Von Maziyar Roozbeh*
Am 14. Juni 2021 erklärte Irans Geheimdienstminister Heydar Moslehi, dass im Jahr 2013 durch seine Intervention beim Wächterrat Ayatollah Akbar Hashemi-Rafsandschani als Kandidat für die Präsidentenwahl disqualifiziert worden sei. Sein Ministerium sei aufgrund von Feldforschungen zu dem Schluss gekommen, dass Rafsandschani gewinnen würde. Dies wäre jedoch nicht im Interesse der Islamischen Republik gewesen.
Im Iran werden alle Kandidaten durch den Wächterrat auf ihre Treue zum System geprüft, erst dann dürfen sie sich zur Wahl stellen – oder eben auch nicht.

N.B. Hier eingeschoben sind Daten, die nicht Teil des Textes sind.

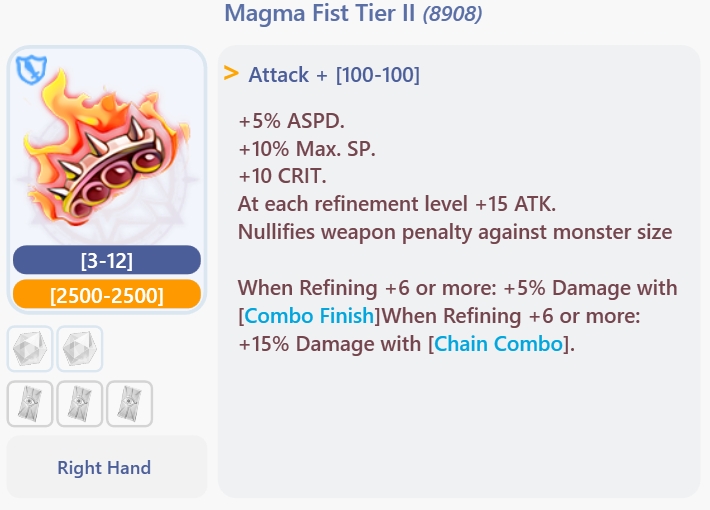710x510 pixels.
Task: Click the first empty card slot
Action: tap(30, 404)
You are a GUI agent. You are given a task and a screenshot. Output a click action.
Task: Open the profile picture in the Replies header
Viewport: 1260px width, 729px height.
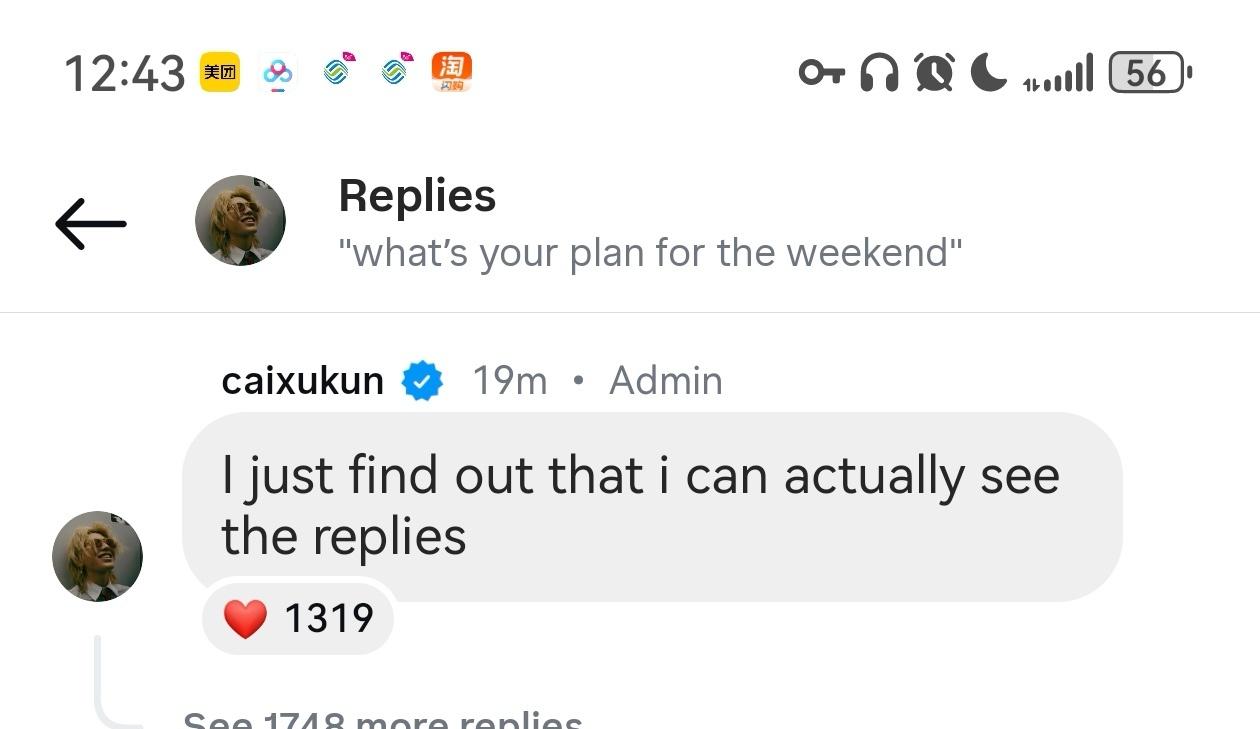click(240, 220)
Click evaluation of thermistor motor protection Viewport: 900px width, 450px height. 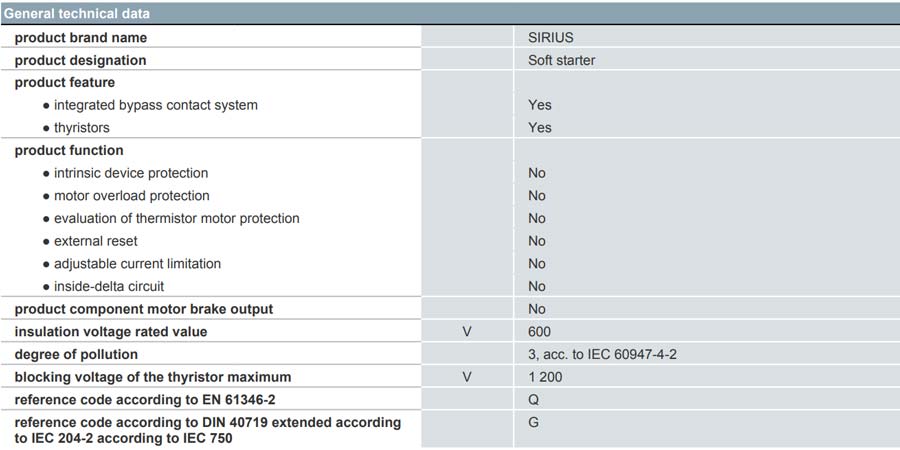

Damals erregte die Ablehnung des nach Staatsoberhaupt Ali Khamenei zweitmächtigsten Mannes der Islamischen Republik viele Gemüter. Doch wie immer wurde hinter verschlossenen Türen Einigkeit erreicht. Rafsandschani war bis zu seinem Tod im Januar 2017 Chef des iranischen Schlichtungsrats und durfte Streitigkeiten zwischen dem Parlament und dem Wächterrat schlichten.

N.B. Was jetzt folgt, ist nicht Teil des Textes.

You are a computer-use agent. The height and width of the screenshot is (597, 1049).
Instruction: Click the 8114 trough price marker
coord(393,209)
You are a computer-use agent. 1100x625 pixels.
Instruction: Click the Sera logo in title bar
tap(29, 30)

Moslehi erklärte nicht, warum Rafsandschanis Wahl zum Präsidenten den Interessen des Regimes hätte schaden können. Das öffnet den Weg für Spekulationen: etwa, dass Ali Khamenei und der ihm treue Wächterrat beschlossen hätten, alle mächtigen Männer der Ära Ruhollah Khomeini von der Bühne abtreten und damit wissen zu lassen, dass die Zeit des „Imams“ vorbei sei und ab jetzt Khamenei die Geschicke des Landes und des Volkes bestimmen werde.
Keine Show mehr
Der Ex-Geheimdienstminister gibt diese Information nach acht Jahren ausgerechnet kurz vor einer Präsidentenwahl bekannt, die von fast allen unabhängigen Beobachter*innen und Expert*innen als „Schicksalswahl“ für die Islamische Republik bezeichnet wird. Für diese Wahl wurden mit Zustimmung Khameneis sieben Kandidaten ins Rennen geschickt, von denen nur einem, Ebrahim Raissi, gute Chancen eingeräumt werden. Er gehört zum engsten Kreis um Khamenei und wird diesem blind gehorchen.
Daher wird diese Wahl als Wendepunkt in der Geschichte des islamischen Gottesstaates gesehen: Die Republik soll zu einem Kalifat werden, mit einer Regierung, die dem Kalifen Khamenei dient.
Dass seit der Revolution von 1979 das Staatsoberhaupt in allen Belangen des Landes das Sagen hat, ist kein Geheimnis. Doch bisher hat man immerhin den Anschein einer Republik gewahrt: mal durch einen reformistischen Präsidenten, mal durch ein von Gemäßigten geführtes Parlament.